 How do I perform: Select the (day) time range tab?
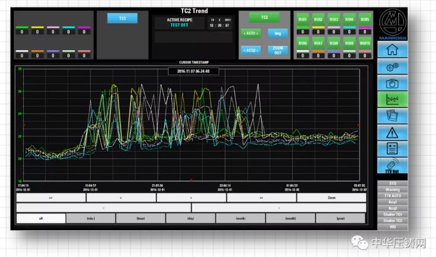[190, 219]
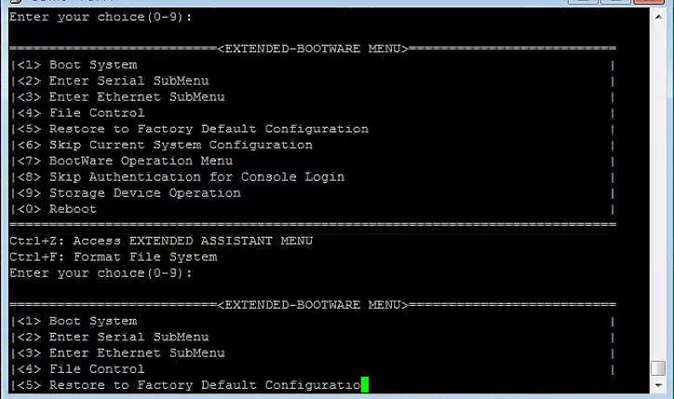The height and width of the screenshot is (399, 674).
Task: Click Enter Serial SubMenu in the upper menu
Action: [x=128, y=81]
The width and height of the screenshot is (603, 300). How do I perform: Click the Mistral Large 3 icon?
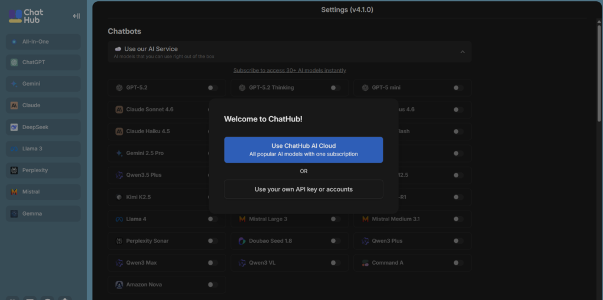(242, 219)
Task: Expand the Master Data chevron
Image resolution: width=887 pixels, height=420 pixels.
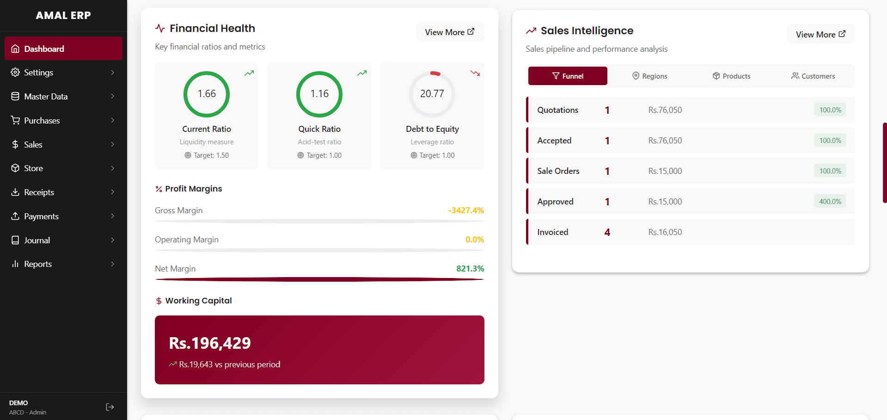Action: pyautogui.click(x=112, y=96)
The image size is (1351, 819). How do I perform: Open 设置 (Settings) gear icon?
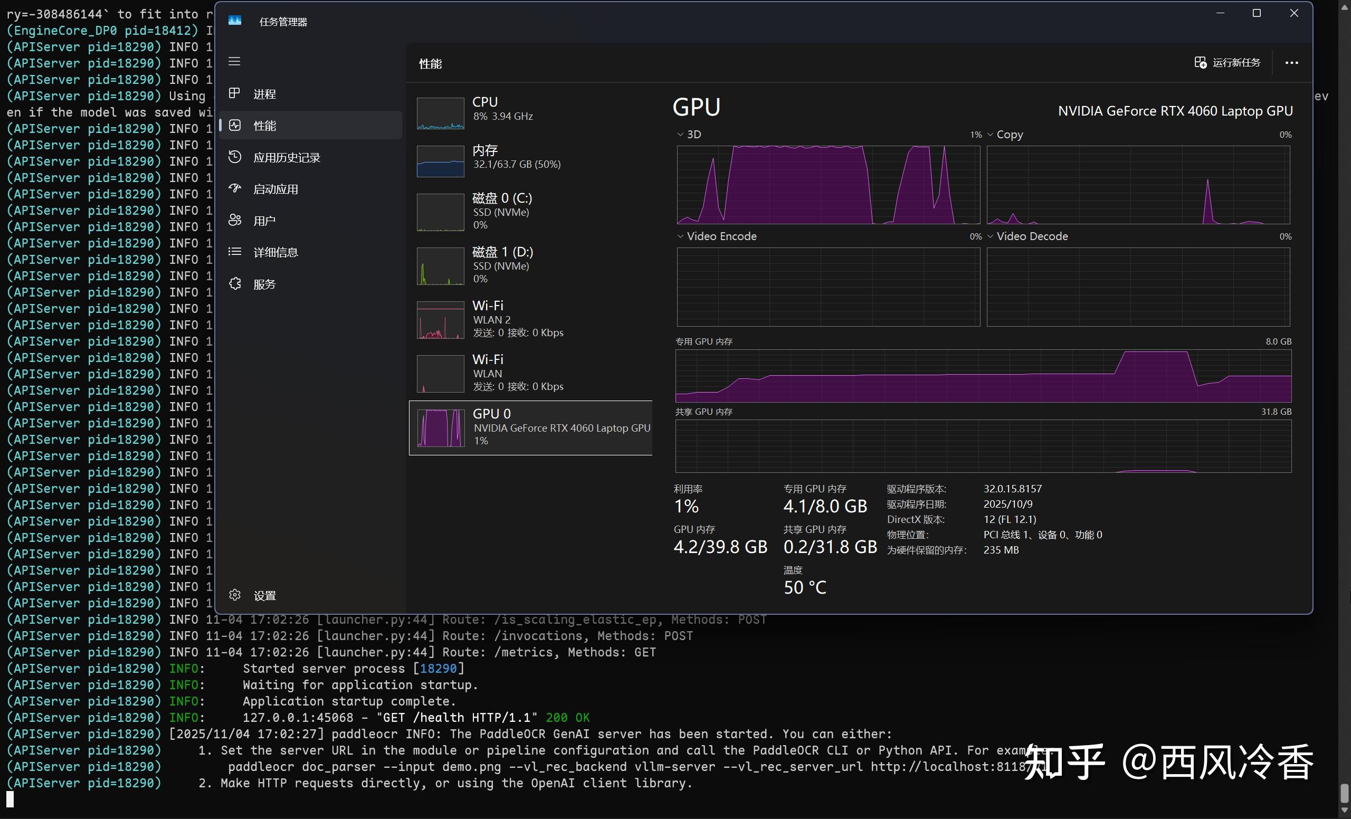point(235,595)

§

■ WORK REQUIRED ■
Copy out every line of the records above word for word, without the pictures.

■ EXERCISE RESULT ■
 How do I perform: Select the (day) time range tab?
[190, 219]
The height and width of the screenshot is (399, 674).
Task: Click Enter Serial SubMenu in the upper menu
Action: [x=128, y=81]
The width and height of the screenshot is (603, 300). How do I perform: Click the Mistral Large 3 icon?
(242, 219)
Task: Expand the Master Data chevron
Image resolution: width=887 pixels, height=420 pixels.
Action: pyautogui.click(x=112, y=96)
The image size is (1351, 819). How do I perform: Open 设置 (Settings) gear icon?
point(235,595)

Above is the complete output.